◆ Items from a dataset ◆

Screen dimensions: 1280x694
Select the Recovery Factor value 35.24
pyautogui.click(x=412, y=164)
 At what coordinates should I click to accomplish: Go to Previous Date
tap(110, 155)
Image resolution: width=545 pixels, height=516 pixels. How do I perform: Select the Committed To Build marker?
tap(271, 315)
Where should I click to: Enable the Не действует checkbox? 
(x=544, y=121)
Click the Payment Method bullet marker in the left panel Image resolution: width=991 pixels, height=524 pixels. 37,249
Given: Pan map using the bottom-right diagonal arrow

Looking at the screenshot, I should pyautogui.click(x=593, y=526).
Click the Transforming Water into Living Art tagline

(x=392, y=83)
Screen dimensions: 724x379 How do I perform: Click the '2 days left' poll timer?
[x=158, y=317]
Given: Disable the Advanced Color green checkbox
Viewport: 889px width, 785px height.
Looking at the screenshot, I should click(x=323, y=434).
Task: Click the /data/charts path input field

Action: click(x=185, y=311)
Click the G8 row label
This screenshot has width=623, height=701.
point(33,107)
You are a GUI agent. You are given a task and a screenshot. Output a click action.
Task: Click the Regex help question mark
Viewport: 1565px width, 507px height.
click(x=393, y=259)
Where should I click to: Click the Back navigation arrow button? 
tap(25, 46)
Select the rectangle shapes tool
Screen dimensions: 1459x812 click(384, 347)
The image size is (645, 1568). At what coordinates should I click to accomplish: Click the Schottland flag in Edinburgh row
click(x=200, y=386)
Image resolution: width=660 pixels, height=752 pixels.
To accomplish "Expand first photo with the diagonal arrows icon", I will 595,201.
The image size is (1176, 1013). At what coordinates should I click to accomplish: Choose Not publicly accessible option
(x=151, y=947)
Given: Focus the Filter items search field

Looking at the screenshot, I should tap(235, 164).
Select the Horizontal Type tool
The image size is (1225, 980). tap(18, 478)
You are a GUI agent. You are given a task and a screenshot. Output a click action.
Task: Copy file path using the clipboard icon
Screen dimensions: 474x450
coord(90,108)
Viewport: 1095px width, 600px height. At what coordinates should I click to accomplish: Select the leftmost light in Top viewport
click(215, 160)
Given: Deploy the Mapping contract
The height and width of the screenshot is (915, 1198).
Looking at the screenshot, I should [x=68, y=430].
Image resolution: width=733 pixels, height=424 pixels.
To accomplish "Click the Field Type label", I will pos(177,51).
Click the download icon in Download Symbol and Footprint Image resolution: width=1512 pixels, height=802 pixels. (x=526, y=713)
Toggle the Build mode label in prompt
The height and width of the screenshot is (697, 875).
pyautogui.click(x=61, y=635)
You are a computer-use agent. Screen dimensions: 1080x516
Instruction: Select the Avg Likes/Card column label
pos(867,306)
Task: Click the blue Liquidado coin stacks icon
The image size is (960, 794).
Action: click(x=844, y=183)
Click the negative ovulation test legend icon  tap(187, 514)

◆ ABOUT THIS EXERCISE ◆
Each line above should be reproduced exactly, with nothing omitted.

◆ OUTPUT FOR THIS TASK ◆
Screen dimensions: 1280x694
Select the Recovery Factor value 35.24
pyautogui.click(x=412, y=164)
 At what coordinates should I click to accomplish: Go to Previous Date
tap(110, 155)
Image resolution: width=545 pixels, height=516 pixels. How do I perform: Select the Committed To Build marker?
tap(271, 315)
Where should I click to: Enable the Не действует checkbox? 
(x=544, y=121)
Click the Payment Method bullet marker in the left panel Image resolution: width=991 pixels, height=524 pixels. 37,249
Given: Pan map using the bottom-right diagonal arrow

Looking at the screenshot, I should pyautogui.click(x=593, y=526).
Click the Transforming Water into Living Art tagline

(x=392, y=83)
Screen dimensions: 724x379 How do I perform: Click the '2 days left' poll timer?
[x=158, y=317]
Given: Disable the Advanced Color green checkbox
Viewport: 889px width, 785px height.
Looking at the screenshot, I should click(x=323, y=434).
Task: Click the /data/charts path input field

Action: click(x=185, y=311)
Click the G8 row label
This screenshot has width=623, height=701.
point(33,107)
You are a GUI agent. You are given a task and a screenshot. Output a click action.
Task: Click the Regex help question mark
Viewport: 1565px width, 507px height.
click(x=393, y=259)
Where should I click to: Click the Back navigation arrow button? 
tap(25, 46)
Select the rectangle shapes tool
Screen dimensions: 1459x812 click(384, 347)
The image size is (645, 1568). At what coordinates should I click to accomplish: Click the Schottland flag in Edinburgh row
click(x=200, y=386)
Image resolution: width=660 pixels, height=752 pixels.
To accomplish "Expand first photo with the diagonal arrows icon", I will 595,201.
The image size is (1176, 1013). At what coordinates should I click to accomplish: Choose Not publicly accessible option
(x=151, y=947)
Given: Focus the Filter items search field

Looking at the screenshot, I should tap(235, 164).
Select the Horizontal Type tool
The image size is (1225, 980). tap(18, 478)
You are a GUI agent. You are given a task and a screenshot. Output a click action.
Task: Copy file path using the clipboard icon
Screen dimensions: 474x450
coord(90,108)
Viewport: 1095px width, 600px height. At what coordinates should I click to accomplish: Select the leftmost light in Top viewport
click(215, 160)
Given: Deploy the Mapping contract
The height and width of the screenshot is (915, 1198).
Looking at the screenshot, I should [x=68, y=430].
Image resolution: width=733 pixels, height=424 pixels.
To accomplish "Click the Field Type label", I will pos(177,51).
Click the download icon in Download Symbol and Footprint Image resolution: width=1512 pixels, height=802 pixels. (x=526, y=713)
Toggle the Build mode label in prompt
The height and width of the screenshot is (697, 875).
pyautogui.click(x=61, y=635)
You are a computer-use agent. Screen dimensions: 1080x516
Instruction: Select the Avg Likes/Card column label
pos(867,306)
Task: Click the blue Liquidado coin stacks icon
The image size is (960, 794).
Action: click(x=844, y=183)
Click the negative ovulation test legend icon  tap(187, 514)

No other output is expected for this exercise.